Top of SELECTED EXTRACT
Ingrown hairs also tend to be smaller and redder than typical pimples, and you can sometimes see a fine hair just beneath the surface of the skin before they pop. A regular pimple won’t have that visible strand. After popping, an ingrown hair often leaves behind a slightly more defined, pinpoint wound centered around the follicle, while a pimple leaves a more diffuse area of redness.
The Healing Timeline
In the first few hours after popping, the area stays red and slightly swollen. A small crust or scab forms over the opening within a day. If the trapped hair was fully released, the bump flattens over the next three to five days as inflammation settles down. If the hair is still embedded, the bump may refill and swell again.
After the scab falls off, you’re often left with a flat, discolored spot. This is post-inflammatory hyperpigmentation, a dark or pinkish mark where the inflammation was. It’s not a scar, but it can look like one. These marks fade on their own, though the timeline varies widely. For people with lighter skin, they may clear within a few weeks to a couple of months. For people with medium to dark skin tones, the marks last longer and appear more noticeable because of higher melanin activity in the skin. Full fading can take months or, in stubborn cases, over a year. Picking or squeezing the bump worsens this discoloration because it increases inflammation.
Bottom of SELECTED EXTRACT
Top of ENTRIES PROVIDED
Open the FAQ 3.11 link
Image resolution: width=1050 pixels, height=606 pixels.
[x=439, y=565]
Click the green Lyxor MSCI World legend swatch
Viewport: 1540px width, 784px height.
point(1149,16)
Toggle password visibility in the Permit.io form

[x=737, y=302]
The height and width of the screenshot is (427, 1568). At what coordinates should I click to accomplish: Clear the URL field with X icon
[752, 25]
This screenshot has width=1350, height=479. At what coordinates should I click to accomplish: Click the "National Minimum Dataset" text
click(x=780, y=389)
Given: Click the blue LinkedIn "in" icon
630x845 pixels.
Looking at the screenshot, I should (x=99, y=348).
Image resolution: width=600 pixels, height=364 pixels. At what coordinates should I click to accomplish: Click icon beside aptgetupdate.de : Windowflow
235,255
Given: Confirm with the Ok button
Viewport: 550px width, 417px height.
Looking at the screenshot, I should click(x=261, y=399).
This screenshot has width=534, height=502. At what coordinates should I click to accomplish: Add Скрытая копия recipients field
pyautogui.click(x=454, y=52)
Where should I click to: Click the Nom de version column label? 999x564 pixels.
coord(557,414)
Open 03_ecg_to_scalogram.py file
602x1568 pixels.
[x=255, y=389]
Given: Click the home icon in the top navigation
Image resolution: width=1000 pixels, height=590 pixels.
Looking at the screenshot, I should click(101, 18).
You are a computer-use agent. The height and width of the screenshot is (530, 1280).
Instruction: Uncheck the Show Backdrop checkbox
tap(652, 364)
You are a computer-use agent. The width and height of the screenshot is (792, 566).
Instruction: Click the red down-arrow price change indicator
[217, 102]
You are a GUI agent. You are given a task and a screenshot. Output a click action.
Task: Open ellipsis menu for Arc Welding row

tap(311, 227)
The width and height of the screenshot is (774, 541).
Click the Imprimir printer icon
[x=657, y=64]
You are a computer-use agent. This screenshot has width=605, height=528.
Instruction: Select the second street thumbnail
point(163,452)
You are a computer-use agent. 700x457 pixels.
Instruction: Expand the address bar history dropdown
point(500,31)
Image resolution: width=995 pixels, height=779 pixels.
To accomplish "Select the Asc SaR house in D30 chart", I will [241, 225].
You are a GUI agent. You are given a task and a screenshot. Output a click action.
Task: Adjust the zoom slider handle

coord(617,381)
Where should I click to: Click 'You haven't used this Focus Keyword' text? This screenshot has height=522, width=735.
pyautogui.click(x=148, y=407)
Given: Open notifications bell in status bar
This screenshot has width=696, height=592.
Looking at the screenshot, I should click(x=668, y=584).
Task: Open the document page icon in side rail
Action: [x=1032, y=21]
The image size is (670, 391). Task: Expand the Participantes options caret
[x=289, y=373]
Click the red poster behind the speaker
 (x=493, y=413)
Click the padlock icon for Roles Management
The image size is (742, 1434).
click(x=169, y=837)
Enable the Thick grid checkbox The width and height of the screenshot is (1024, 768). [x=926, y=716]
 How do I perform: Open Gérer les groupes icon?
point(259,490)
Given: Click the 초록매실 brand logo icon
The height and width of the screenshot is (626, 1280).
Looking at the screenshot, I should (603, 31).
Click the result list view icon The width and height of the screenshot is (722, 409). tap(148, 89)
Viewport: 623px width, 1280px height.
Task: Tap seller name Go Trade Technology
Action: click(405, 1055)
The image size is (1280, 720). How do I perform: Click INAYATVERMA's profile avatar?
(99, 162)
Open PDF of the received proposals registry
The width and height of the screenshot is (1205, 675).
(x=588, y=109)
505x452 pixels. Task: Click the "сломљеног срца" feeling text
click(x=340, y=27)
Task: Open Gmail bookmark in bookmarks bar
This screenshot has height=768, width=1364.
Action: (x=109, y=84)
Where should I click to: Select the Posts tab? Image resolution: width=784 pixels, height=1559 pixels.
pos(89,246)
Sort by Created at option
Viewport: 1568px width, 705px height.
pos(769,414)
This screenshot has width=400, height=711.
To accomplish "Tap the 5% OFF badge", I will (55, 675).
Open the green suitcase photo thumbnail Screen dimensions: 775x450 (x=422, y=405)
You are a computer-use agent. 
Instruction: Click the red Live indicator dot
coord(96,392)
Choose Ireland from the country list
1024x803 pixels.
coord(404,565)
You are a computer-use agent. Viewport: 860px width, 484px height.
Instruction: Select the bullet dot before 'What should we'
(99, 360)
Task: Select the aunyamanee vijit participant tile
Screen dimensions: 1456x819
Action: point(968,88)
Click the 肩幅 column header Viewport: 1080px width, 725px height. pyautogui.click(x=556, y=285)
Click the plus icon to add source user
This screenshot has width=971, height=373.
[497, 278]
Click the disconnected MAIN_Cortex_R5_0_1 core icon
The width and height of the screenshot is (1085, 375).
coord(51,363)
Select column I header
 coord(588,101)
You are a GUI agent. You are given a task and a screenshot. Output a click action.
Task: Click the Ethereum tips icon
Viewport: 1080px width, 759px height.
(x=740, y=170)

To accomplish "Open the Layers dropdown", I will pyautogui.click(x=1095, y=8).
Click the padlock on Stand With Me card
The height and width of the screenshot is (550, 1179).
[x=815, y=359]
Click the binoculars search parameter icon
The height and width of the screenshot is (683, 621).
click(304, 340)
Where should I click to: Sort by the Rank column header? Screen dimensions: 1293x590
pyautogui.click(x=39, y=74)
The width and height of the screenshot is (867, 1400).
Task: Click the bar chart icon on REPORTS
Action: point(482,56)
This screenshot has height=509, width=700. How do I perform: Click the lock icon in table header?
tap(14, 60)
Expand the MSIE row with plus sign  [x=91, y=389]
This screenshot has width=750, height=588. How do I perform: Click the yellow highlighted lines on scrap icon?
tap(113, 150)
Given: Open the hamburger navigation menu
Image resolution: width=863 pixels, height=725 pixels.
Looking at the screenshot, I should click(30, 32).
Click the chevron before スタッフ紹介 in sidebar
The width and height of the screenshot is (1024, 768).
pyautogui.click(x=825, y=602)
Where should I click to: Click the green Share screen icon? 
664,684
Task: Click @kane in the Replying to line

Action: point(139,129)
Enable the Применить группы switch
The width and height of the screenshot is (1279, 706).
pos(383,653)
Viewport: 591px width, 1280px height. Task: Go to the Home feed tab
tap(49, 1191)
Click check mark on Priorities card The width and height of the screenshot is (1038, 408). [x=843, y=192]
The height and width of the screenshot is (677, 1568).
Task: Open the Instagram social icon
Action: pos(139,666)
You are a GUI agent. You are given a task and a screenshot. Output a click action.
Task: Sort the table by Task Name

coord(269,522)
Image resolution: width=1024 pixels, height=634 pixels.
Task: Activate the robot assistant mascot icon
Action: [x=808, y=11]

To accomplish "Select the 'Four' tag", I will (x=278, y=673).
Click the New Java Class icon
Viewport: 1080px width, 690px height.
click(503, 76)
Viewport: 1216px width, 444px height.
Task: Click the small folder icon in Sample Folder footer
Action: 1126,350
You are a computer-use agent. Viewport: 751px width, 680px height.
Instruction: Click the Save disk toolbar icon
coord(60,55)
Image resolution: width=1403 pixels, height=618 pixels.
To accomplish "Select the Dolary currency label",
Bottom of ENTRIES PROVIDED
▶ _USING THE INFORMATION_:
A - In the ingrown hair passage, what is the flat, discolored spot left after the scab falls off called?
B - Write the next part of the ingrown hair passage, starting after its final sentence.
The lines in the saved data entries have no role here.

▶ _TASK-BY-TASK RESULTS_:
A - Post-inflammatory hyperpigmentation.

B -
Signs of Infection to Watch For
A simple popped ingrown hair heals without incident most of the time. But breaking the skin creates an entry point for bacteria, and scratching or squeezing with dirty hands raises that risk. An infected ingrown hair looks noticeably different from one that’s healing normally.
Signs that an infection has developed include:
- Spreading redness that extends well beyond the original bump and gets worse over a day or two instead of better
- Increasing pain or warmth in the area, even without touching it
- Thick, foul-smelling pus that continues to drain or returns after the initial pop
- Swelling that grows rather than shrinks, sometimes forming a firm, painful lump deeper under the skin
- Red streaks extending outward from the bump, which suggest the infection is spreading
A normal popped ingrown hair should look a little better each day. If it looks worse on day two or three than it did on day one, that’s the clearest signal something else is going on.
What to Do After It Pops
If an ingrown hair pops on its own or you’ve already squeezed it, clean the area gently with soap and warm (not hot) water. Pat it dry, apply a thin layer of over-the-counter antibiotic ointment, and cover it with a small bandage. A hydrocolloid patch works well here too. It absorbs fluid, keeps the wound moist for faster healing, and protects it from bacteria.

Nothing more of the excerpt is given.